Didier Stiers Journaliste

L’ANGLAIS INSTALLÉ À SIDNEY AIME MÉLANGER LES GENRES ET TENTER DE NOUVELLES COLLABORATIONS, MAIS JAMAIS AU DÉTRIMENT DE L’ÉMOTION.

Mark Pritchard

« Under the Sun »

DISTRIBUÉ PAR WARP RECORDS.

8

Il est loin d’être un inconnu, ce Mark Pritchard. Certes, mais il s’est le plus souvent exprimé sous des pseudos, comme Harmonic 313 et Troubleman, ou alors dans des formations telles que Jedi Knights, Global Communication et Africa Hitech. L’homme est aussi remixeur de pointures parmi lesquelles on retrouve Aphex Twin, Depeche Mode, Massive Attack, Radiohead (à l’époque de King of Limbs) ou encore la défunte Amy Winehouse. Il y a trois ans de cela environ, le Britannique installé en Australie a pourtant décidé de ne plus se manifester que sous son nom propre et a sorti une poignée d’EP, notamment avec Clark.

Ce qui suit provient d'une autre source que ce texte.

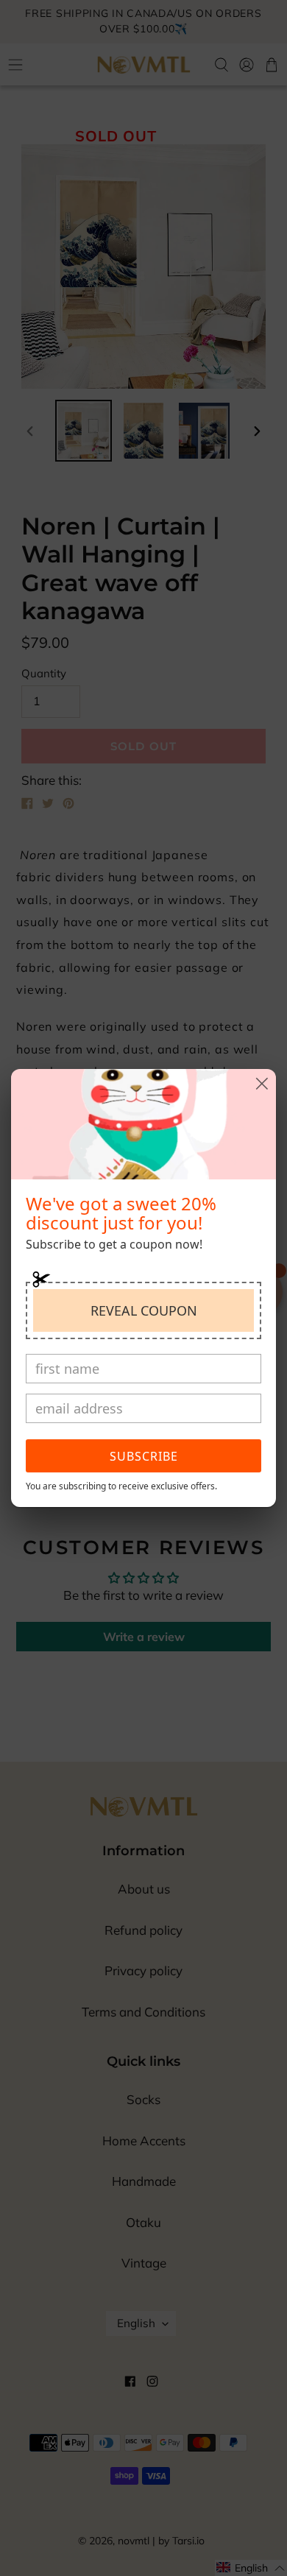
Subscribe (144, 1456)
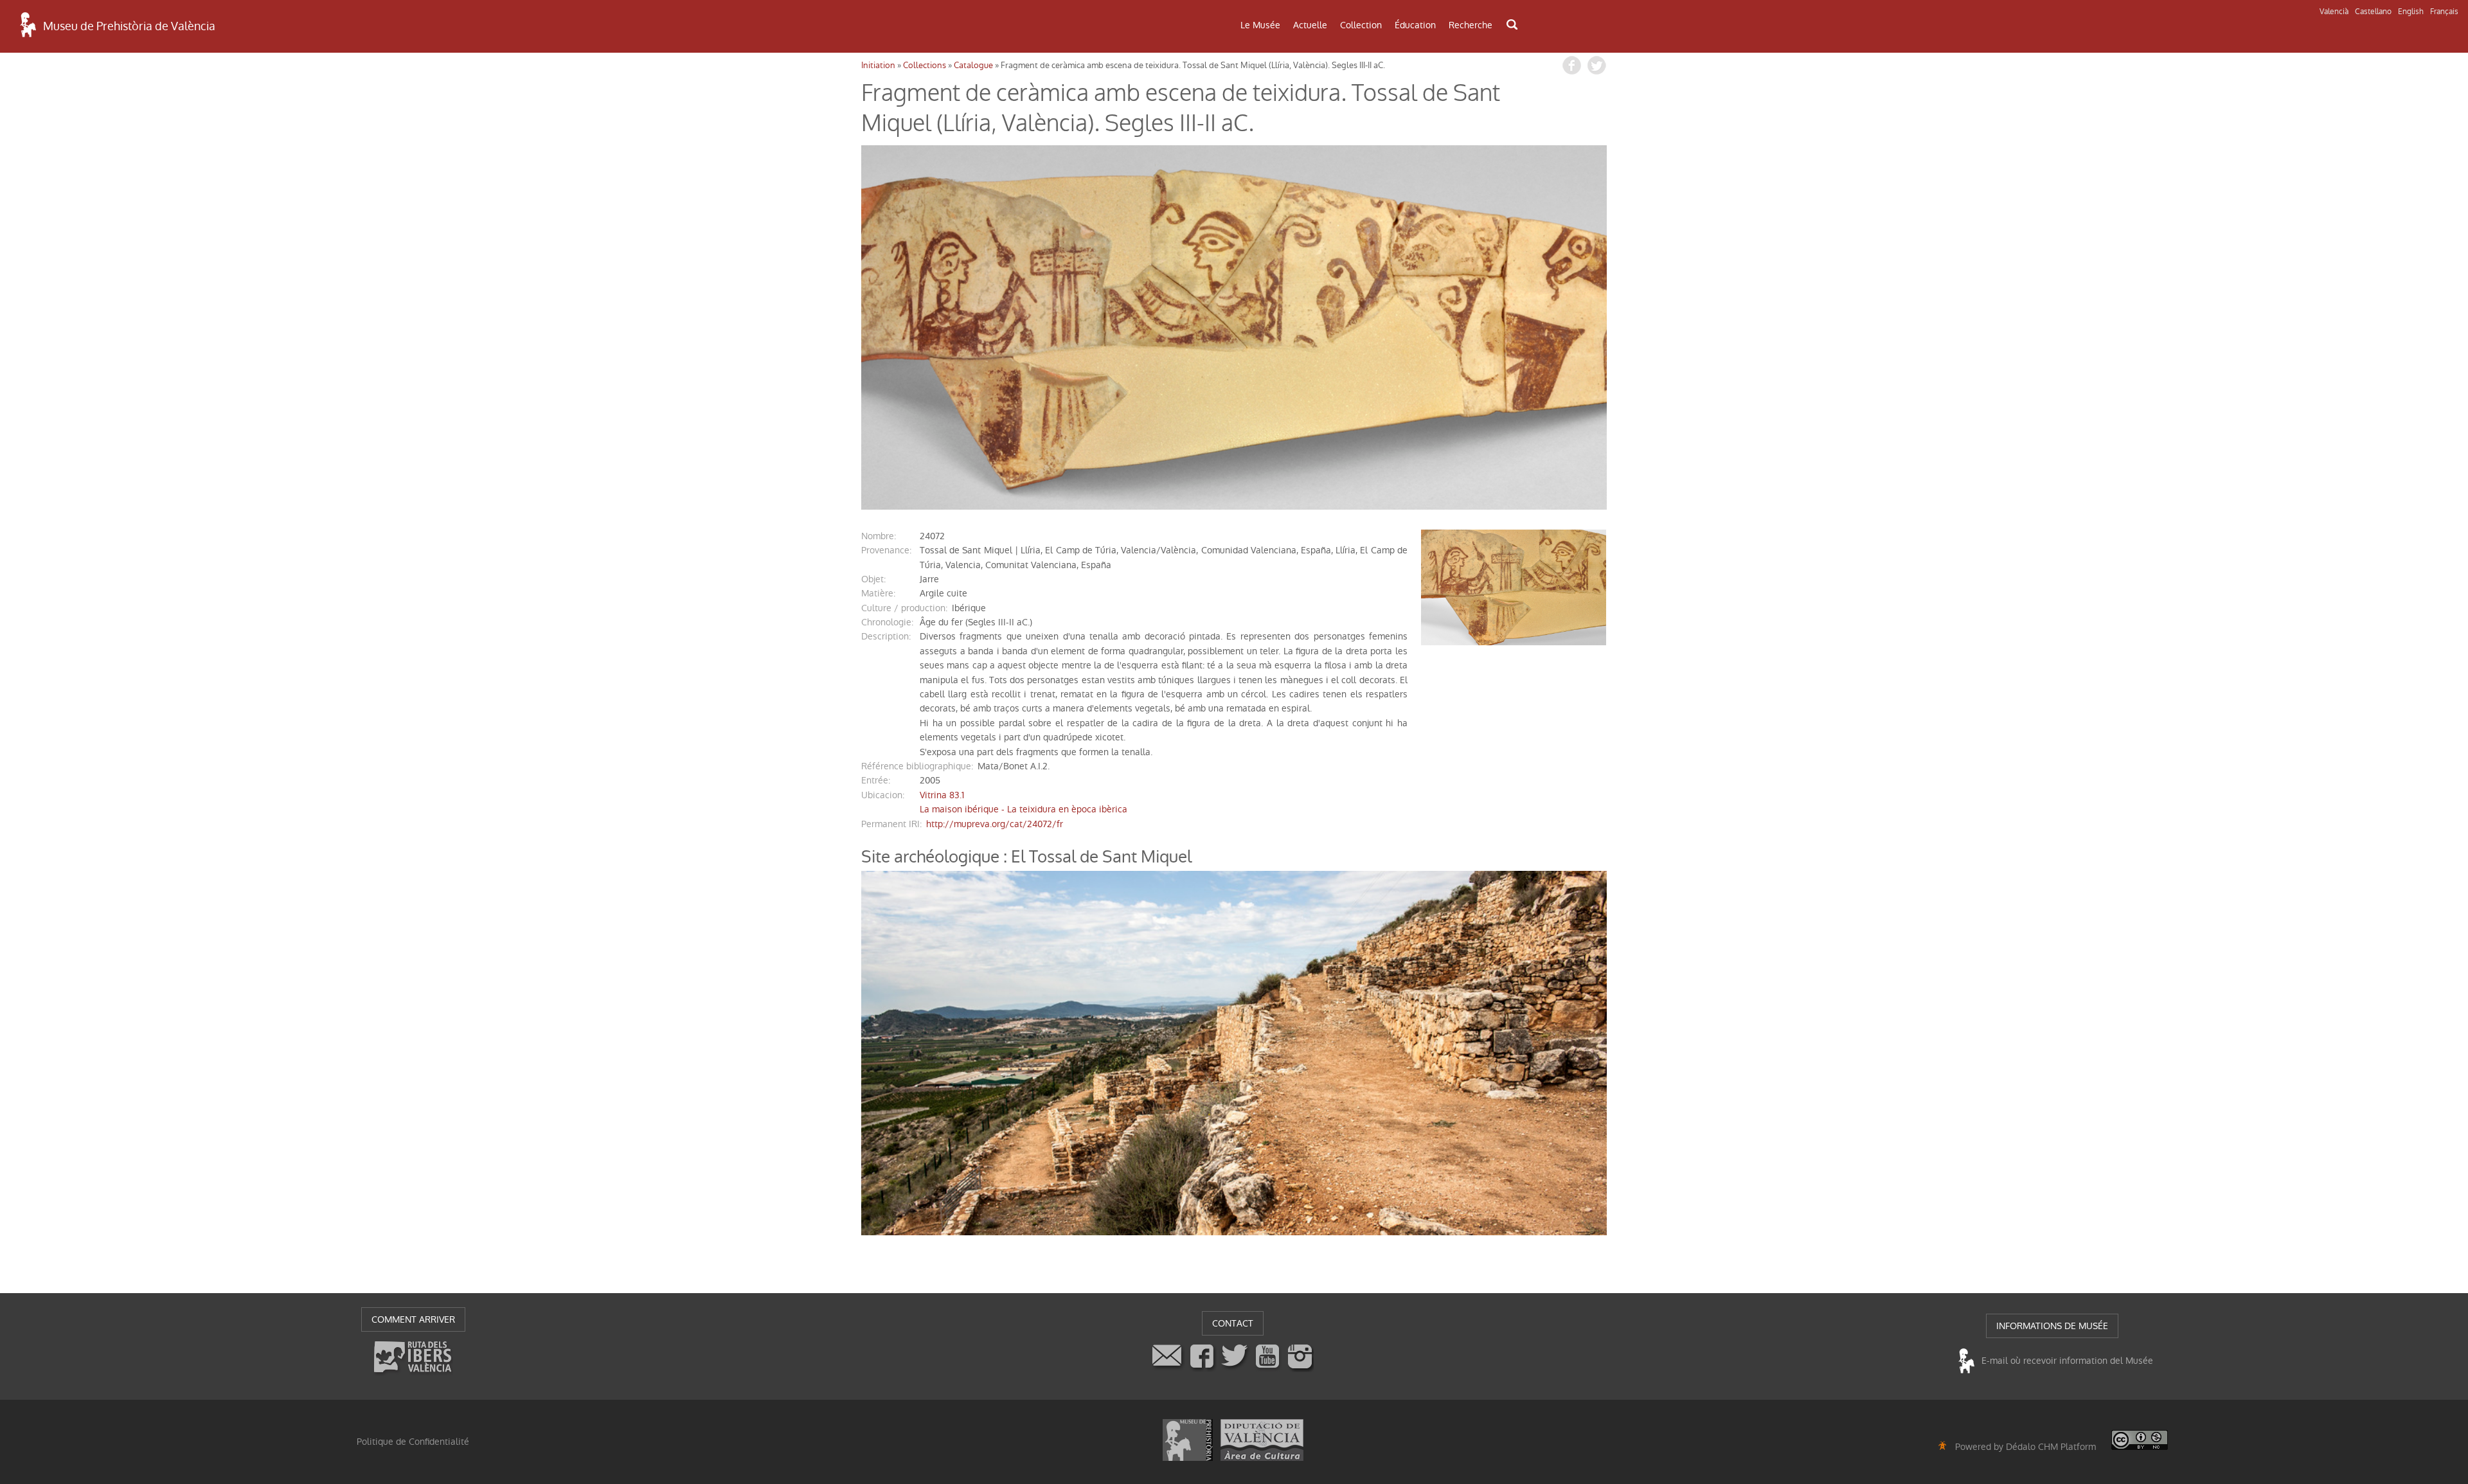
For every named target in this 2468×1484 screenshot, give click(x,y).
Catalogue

Trois ans plus tard donc, voilà cet Under the Sun nettement moins orienté dancefloor que les galettes susmentionnées. Lisez: ne cherchez pas le beat, il en est (presque) absent! C’est que l’artiste, souvent salué pour son travail d’infatigable défricheur et soupçonné d’avoir chez lui des piles de carnets truffés d’idées, a plus d’une corde à son arc et bien des choses à exprimer, seul ou, sur quatre des seize plages de ce bel album, accompagné par un invité. Linda Perhacs, la muse psyché folk de Devendra Banhart et autre Julia Holter, chante sur You Wash My Soul, touchante ballade portée par une guitare acoustique et la voix douce de l’Américaine. Sur un tempo tout aussi tranquille, l’envoûtant Beautiful People est l’occasion pour Pritchard de renouer avec Thom Yorke (les deux se connaissent via Clive Deamer, second batteur de Radiohead). Flûte et percussions donnent à cette compo, dont l’auteur dit qu’il y est question de perte, de désespoir et de chaos, un petit quelque chose d’étrangement médiéval qui n’échappera à personne.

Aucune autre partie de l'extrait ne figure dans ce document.